PROBLEM DETAILS:
What is needed here is an exact printout of the data, with no pictures included.

Stored records:
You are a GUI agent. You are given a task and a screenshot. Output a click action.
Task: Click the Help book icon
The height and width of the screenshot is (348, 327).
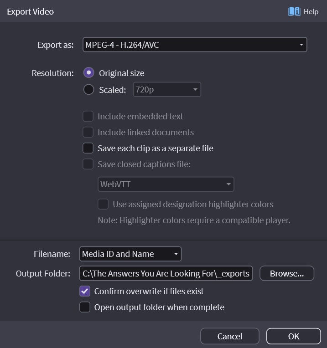coord(294,11)
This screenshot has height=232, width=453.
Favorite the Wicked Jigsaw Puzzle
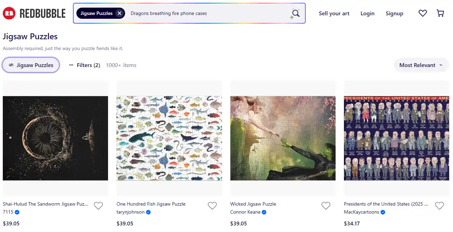[326, 206]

ANSWER BOX:
You are a GUI agent. You are given a task and a screenshot. Output a click action.
Task: Click the Help book icon
The height and width of the screenshot is (348, 327).
coord(294,11)
This screenshot has height=232, width=453.
Favorite the Wicked Jigsaw Puzzle
[326, 206]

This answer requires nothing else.